Everyone I know in New York who works in medicine, for one. Everyone who has an early flight and wants to take the subway, either to their flight or to the airport where they work so the rest of us can take that flight. Everyone who wants to go to an outer-borough party and make it home without splurging on a cab.
> always a reason why something cannot be improved
Who said the Subway cannot be improved? Of course it can. It's dirty and we need more express lanes and more lines in general.
The S-Bahn is a smaller, simpler system for a smaller, poorer economy. It's not what New York needs to aspire towards. Beijing, Shanghai and Tokyo should be our models, not Berlin. (Paris can come too. As can Italy and the Netherlands' national rails. Deutsche Bahn gets bounced.)
> no one in New York really cares about making it cleaner or nicer unless there is some financial justification for doing so
Cleaner, yes. Nicer envelopes value judgements. I'd prefer another dirty station. Berliners wouldn't. We get a bigger system; they get a smaller, cleaner one.
> Bay Area is a similar situation: immense wealth in the area, and yet the quality of public spaces and infrastructure doesn’t reflect it
Bad comparison. Bay Area transportation infrastructure is trash. (I grew up in the Bay Area, too, so no home-field advantage here.)
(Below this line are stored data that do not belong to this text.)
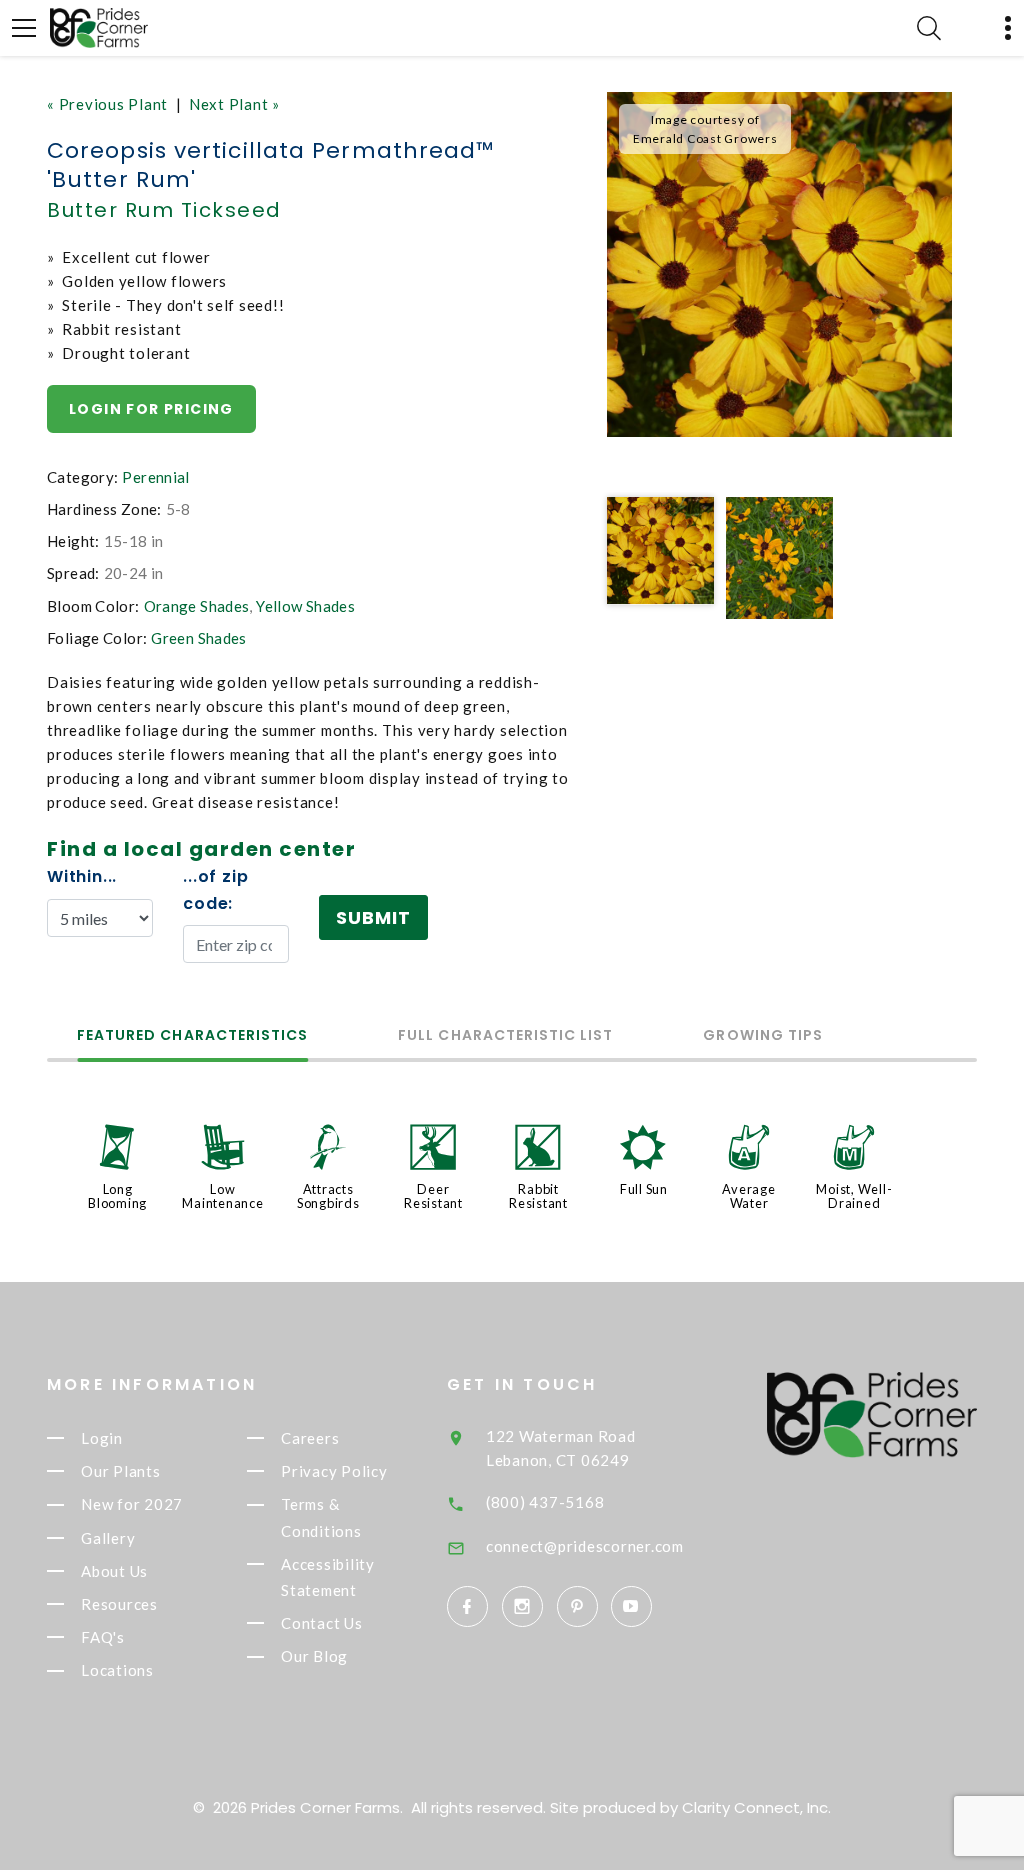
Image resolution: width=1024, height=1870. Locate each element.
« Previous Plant (107, 104)
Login (102, 1438)
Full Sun (644, 1189)
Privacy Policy (334, 1471)
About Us (114, 1571)
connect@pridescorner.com (585, 1546)
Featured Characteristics (192, 1036)
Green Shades (199, 638)
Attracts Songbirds (328, 1196)
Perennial (155, 477)
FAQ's (103, 1637)
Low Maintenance (222, 1196)
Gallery (108, 1538)
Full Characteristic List (505, 1036)
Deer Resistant (433, 1196)
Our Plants (121, 1471)
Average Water (748, 1196)
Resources (119, 1604)
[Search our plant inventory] (929, 28)
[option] (779, 264)
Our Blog (314, 1657)
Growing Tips (763, 1036)
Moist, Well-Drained (854, 1196)
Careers (310, 1438)
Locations (117, 1671)
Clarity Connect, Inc (755, 1807)
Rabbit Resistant (538, 1196)
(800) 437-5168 (545, 1502)
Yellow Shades (305, 606)
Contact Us (322, 1623)
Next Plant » (234, 104)
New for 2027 (132, 1505)
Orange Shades (197, 606)
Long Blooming (117, 1196)
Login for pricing (151, 409)
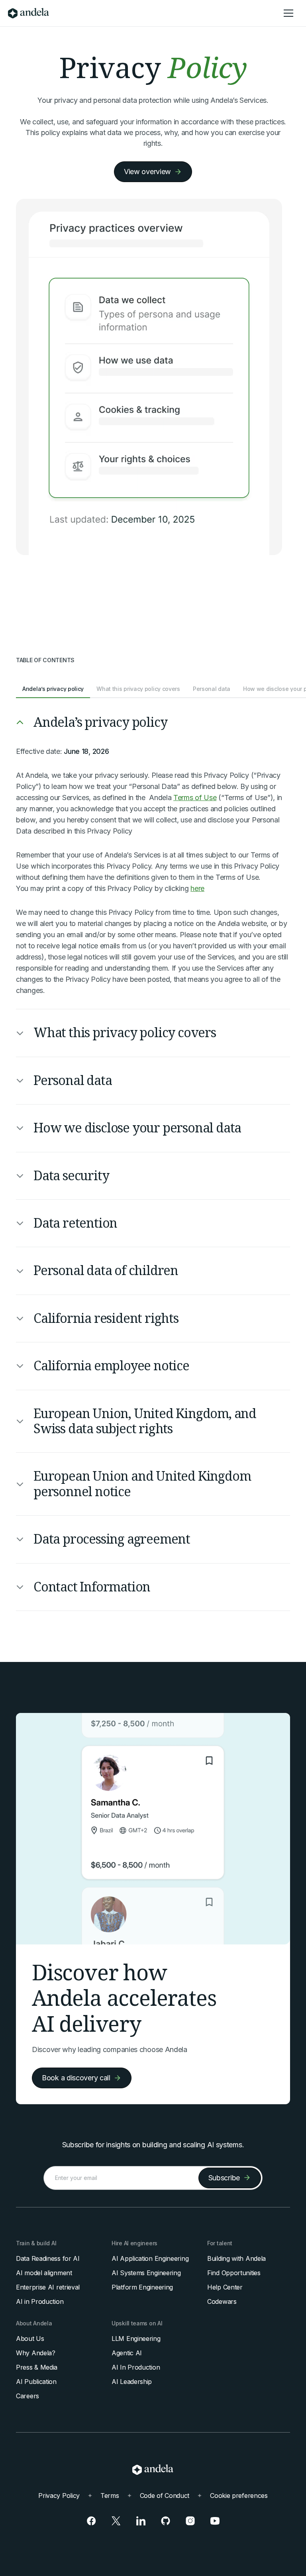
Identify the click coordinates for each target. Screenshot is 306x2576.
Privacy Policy (59, 2495)
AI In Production (136, 2367)
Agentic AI (127, 2353)
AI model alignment (44, 2273)
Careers (27, 2396)
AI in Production (39, 2301)
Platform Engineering (142, 2287)
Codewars (222, 2301)
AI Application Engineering (150, 2258)
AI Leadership (132, 2382)
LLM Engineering (136, 2339)
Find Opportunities (234, 2273)
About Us (30, 2339)
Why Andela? (35, 2353)
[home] (28, 13)
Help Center (225, 2287)
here (197, 888)
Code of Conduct (165, 2495)
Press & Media (36, 2367)
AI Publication (36, 2382)
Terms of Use (194, 797)
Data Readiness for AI (48, 2258)
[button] (288, 13)
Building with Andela (236, 2258)
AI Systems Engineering (146, 2273)
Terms (109, 2495)
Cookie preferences (239, 2495)
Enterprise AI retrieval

> Money has a centrality in American culture that it doesn’t have in Japan or Europe
Money doesn't make a New Yorker value more dirty stations over fewer clean ones. (Do socialists build cleaner train stations?)
Again, look at the people with economic power in Europe and you see the same rapaciousness. There is simply less wealth to go around.
Ha, I have a potent nexus to each of the places you mentioned. Curious for the source on Wyoming--from where I'm writing this--being anywhere near New York or Switzerland. (We're above average in America and rich for Europe [1].)
Per capita, Wyoming does pretty well, I see. Wikipedia says that mining and tourism are the biggest components of the economy. Of course, whatever the bring in is reckoned against a pretty small population.
One, this is Bezos' day one philosophy at nation-state scale: America is always developing. Our culture benchmarks to emerging markets, not the Old World. (It's more true, in both cases, as an aspiration than reality.)
Two, at least in Germany, France, Sweden, Italy and the U.K., the European elites are--in my commercial experience--as rapacious as their trans-Atlantic peers.
> For example, the quality of public transit
The New York metropolitan area of over 20 million peoople has a regional-rail system that operates with reliability only rivalled by Switzerland [1]. American public transit is, in general, trash. But comparing America to European countries is an exercise in selection bias.